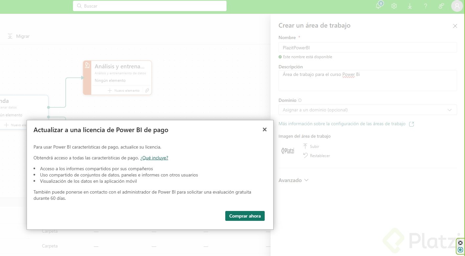465x256 pixels.
Task: Click the Restablecer image option
Action: (317, 155)
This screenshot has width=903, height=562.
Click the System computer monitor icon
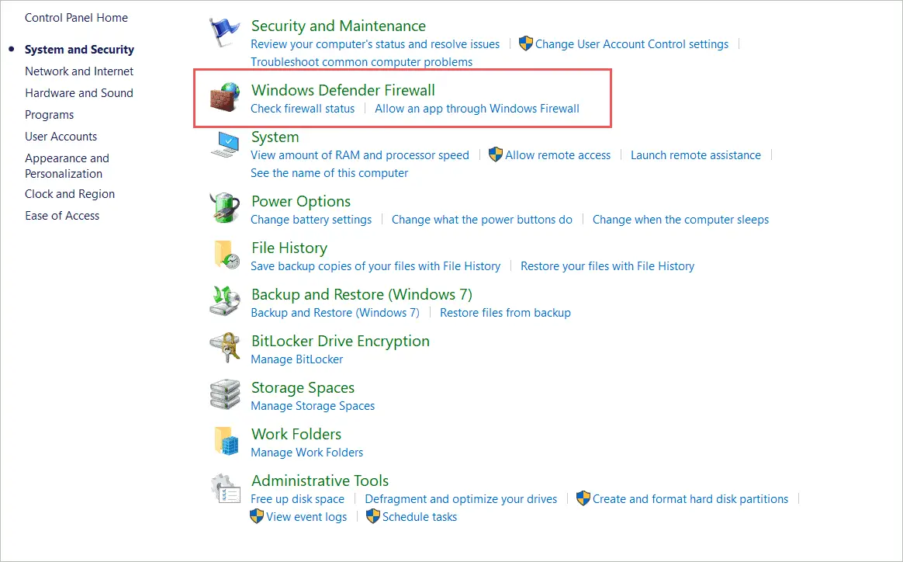coord(224,144)
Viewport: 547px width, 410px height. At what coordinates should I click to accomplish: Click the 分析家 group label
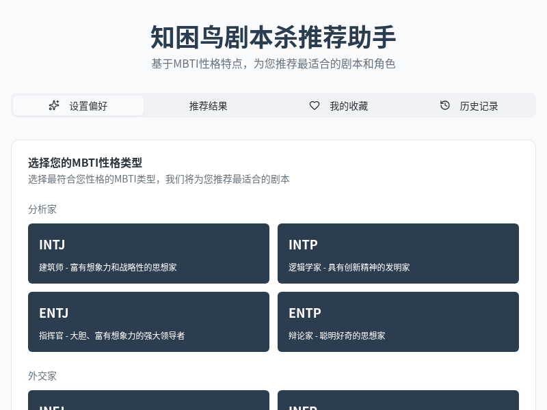pos(42,209)
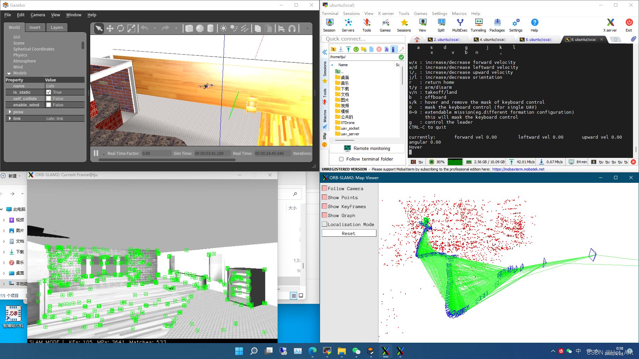Open the Camera menu in Gazebo
This screenshot has width=639, height=359.
(x=38, y=15)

------------------------------------------------------------------------

Only the lines from the one containing "This screenshot has width=903, height=562." through the final line of the records should be transcribed, exactly and with no pictures.

> [Worked solution]:
This screenshot has width=903, height=562.
Click the System computer monitor icon
coord(224,144)
Viewport: 547px width, 410px height. At what coordinates should I click to accomplish: Click the 分析家 group label
pos(42,209)
Open the Camera menu in Gazebo
This screenshot has width=639, height=359.
(x=38, y=15)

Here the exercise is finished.